Afin de devenir professeur titulaire au sein d’un établissement public d’enseignement spécialisé, les titulaires du DE et du CA peuvent se présenter aux concours de la fonction publique territoriale (organisés par le CNFPT ou les centres de gestion de la fonction publique territoriale) dans les catégories professionnelles dont ils relèvent : respectivement, le concours d’assistant spécialisé d’enseignement artistique (cat. B) pour le DE qui permet d’enseigner en écoles municipales ; et le concours de professeur territorial d’enseignement artistique (cat. A) pour le CA qui permet d’enseigner en écoles municipales, CNR et ENM. Il s’agit de concours sur titres, donc s’effectuant par examen du dossier et des diplômes, ainsi que par un entretien. Les candidats reçus reçoivent mention des postes vacants. Les emplois d’assistant spécialisé ou de professeur sont occupés a priori par des titulaires.


L’ENSEIGNEMENT DANS LE SECTEUR ASSOCIATIF

Les écoles de musique associatives sont des organismes de droit privé, sans but lucratif, qui développent à titre principal une activité d’intérêt général dans les domaines culturel et éducatif. À ce titre, ces structures relèvent de la convention collective de l’animation, et ceci depuis l’arrêté d’extension du 10 janvier 1989 (avis d’interprétation de la convention du 10 novembre 1998 étendu par arrêté du 3 juillet 2001). À noter que les écoles de danse associatives entrent aussi dans le champ d’application de cette même convention.

Dans le cadre d’un fonctionnement correspondant au calendrier scolaire (un maximum de 36 semaines et en moyenne de 32 à 33 semaines), les salariés qui enseignent en ateliers, en cours individuels ou collectifs, relèvent de la grille et des dispositions salariales prévues dans l’avenant à la convention n°127.

Cet avenant prévoit deux cas de grilles salariales :

  • 1 - Lorsque le salarié est en possession d’un diplôme (titre ou équivalent reconnu) et qu’il existe au sein de la structure, à la fois des programmes définis permettant de délimiter des niveaux et/ou des degrés et/ou des classes et des modalités de validation des acquis des élèves permettant de passer d’un niveau à l’autre, le salarié reçoit la qualification de professeur (grille salariale de niveau A ; indice 245).
  • 2 - Lorsque le salarié est en possession d’un titre, d’un diplôme (titre ou équivalent reconnu ou expérience professionnelle permettant l’encadrement), mais que la structure d’enseignement n’a pas mis en place des modalités de validation des acquis des élèves permettant de passer d’un niveau à l’autre, il reçoit la qualification d’animateur-technicien (grille salariale de niveau B ; indice 255).

Une rémunération mensuelle est due sur l’ensemble de l’année (ce qui sous-entend pendant les périodes de fermeture des activités dues aux vacances scolaires), dès que le salarié effectue l’horaire de service indiqué pendant les semaines de fonctionnement de l’activité.

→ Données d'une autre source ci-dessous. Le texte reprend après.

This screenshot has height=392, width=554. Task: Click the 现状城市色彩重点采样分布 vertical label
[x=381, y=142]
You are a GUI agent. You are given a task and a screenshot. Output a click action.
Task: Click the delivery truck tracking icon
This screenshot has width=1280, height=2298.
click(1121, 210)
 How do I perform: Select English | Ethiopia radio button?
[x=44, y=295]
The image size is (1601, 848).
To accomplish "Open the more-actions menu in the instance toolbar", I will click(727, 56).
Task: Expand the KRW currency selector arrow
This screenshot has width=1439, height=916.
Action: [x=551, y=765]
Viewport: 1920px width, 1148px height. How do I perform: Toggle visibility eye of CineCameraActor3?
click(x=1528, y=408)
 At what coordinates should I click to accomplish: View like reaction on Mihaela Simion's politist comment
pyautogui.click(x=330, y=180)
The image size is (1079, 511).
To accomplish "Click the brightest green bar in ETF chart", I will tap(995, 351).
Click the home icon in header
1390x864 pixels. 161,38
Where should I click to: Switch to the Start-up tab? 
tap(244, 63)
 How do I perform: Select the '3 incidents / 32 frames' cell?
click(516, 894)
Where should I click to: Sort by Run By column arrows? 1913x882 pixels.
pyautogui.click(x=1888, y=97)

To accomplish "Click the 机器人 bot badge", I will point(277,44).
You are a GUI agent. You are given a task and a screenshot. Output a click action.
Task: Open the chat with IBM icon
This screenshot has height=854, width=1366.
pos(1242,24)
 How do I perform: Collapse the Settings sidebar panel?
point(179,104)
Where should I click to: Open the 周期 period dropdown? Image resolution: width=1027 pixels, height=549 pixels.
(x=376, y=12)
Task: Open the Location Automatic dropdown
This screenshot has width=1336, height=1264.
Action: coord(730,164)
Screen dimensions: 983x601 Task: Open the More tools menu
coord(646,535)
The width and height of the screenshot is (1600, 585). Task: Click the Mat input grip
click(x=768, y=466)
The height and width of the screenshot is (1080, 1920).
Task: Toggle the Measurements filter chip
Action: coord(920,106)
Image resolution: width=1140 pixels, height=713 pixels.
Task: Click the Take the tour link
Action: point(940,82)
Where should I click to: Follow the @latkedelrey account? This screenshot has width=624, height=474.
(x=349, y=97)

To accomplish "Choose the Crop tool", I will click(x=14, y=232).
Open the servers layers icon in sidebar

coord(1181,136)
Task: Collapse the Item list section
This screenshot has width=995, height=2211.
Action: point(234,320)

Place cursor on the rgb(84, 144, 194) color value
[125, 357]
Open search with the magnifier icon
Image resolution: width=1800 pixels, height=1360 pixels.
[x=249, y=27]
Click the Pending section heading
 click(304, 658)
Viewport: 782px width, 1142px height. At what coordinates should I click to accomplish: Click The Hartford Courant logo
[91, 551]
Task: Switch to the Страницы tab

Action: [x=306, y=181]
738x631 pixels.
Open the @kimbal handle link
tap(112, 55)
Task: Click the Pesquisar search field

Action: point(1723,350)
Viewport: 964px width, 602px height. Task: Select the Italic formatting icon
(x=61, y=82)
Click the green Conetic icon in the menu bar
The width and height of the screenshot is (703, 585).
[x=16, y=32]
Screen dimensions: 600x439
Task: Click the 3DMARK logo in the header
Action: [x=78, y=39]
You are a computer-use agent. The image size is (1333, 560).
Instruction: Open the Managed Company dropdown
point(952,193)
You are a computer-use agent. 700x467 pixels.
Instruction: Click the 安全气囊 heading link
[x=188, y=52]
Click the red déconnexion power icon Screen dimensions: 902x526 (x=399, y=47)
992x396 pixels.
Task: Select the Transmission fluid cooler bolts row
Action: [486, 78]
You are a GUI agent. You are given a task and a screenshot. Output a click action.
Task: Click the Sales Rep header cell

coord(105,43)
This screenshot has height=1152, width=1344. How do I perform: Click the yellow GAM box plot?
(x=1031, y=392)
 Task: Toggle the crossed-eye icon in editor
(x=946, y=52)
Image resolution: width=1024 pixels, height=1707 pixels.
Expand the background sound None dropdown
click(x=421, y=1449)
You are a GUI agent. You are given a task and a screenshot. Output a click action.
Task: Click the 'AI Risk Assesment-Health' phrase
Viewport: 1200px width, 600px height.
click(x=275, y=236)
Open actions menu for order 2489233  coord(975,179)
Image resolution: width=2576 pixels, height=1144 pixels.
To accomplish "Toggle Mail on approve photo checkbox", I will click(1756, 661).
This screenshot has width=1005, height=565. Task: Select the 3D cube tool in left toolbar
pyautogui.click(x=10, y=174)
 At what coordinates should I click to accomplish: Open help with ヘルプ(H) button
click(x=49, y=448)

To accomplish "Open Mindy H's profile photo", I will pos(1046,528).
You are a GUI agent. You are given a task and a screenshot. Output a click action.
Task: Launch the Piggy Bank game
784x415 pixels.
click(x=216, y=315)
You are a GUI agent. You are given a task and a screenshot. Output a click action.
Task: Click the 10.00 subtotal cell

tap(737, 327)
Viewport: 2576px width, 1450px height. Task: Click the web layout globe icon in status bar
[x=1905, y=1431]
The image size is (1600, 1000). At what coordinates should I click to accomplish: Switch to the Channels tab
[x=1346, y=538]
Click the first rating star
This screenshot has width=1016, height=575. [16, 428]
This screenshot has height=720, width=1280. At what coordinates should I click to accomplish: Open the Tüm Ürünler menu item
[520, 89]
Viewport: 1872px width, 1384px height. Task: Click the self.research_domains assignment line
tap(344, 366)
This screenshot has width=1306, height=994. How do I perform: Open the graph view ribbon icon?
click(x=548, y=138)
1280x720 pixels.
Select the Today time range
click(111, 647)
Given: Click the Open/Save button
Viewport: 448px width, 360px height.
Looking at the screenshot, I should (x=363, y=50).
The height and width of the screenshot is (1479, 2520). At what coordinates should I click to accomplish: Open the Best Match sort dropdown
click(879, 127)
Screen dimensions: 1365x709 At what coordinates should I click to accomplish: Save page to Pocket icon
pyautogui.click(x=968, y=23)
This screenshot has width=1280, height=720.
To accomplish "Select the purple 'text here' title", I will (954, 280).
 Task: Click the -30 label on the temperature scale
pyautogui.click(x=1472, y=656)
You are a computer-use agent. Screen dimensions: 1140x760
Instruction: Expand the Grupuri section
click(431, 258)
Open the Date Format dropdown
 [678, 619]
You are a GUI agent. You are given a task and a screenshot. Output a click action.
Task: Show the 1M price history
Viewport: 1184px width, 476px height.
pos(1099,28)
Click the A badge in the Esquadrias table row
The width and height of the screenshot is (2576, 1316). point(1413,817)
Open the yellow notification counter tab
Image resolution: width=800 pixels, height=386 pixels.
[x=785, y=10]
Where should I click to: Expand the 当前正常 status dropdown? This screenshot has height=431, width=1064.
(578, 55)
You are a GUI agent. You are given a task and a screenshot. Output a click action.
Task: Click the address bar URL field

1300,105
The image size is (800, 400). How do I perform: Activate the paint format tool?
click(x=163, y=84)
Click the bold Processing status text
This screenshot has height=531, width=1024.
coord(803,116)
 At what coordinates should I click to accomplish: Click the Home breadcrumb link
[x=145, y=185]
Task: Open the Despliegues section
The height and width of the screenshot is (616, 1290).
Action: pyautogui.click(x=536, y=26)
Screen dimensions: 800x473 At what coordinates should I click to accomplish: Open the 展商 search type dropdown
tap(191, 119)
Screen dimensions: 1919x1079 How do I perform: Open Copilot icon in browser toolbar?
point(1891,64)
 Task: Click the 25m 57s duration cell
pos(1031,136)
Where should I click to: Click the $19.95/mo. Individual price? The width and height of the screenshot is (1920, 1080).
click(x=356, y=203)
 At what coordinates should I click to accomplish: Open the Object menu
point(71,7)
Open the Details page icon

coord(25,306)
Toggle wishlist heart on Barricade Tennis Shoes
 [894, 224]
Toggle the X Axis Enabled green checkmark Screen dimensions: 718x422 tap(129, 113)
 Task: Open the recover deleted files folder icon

L’avenant indique un horaire défini de 24 heures de service hebdomadaire pour les professeurs et de 26 heures pour les animateurs-techniciens et précise que l’horaire défini est considéré comme le temps plein légal, compte tenu des heures de préparation et de suivi. C’est donc le prorata du temps plein légal qui devra figurer sur les fiches de paie en fonction de l’horaire de service. Les enseignants à temps partiel recevront donc des rémunérations assises sur cette base de calcul. Pour plus de détails sur le mode de calcul, se référer au texte de l’avenant 127 de la convention.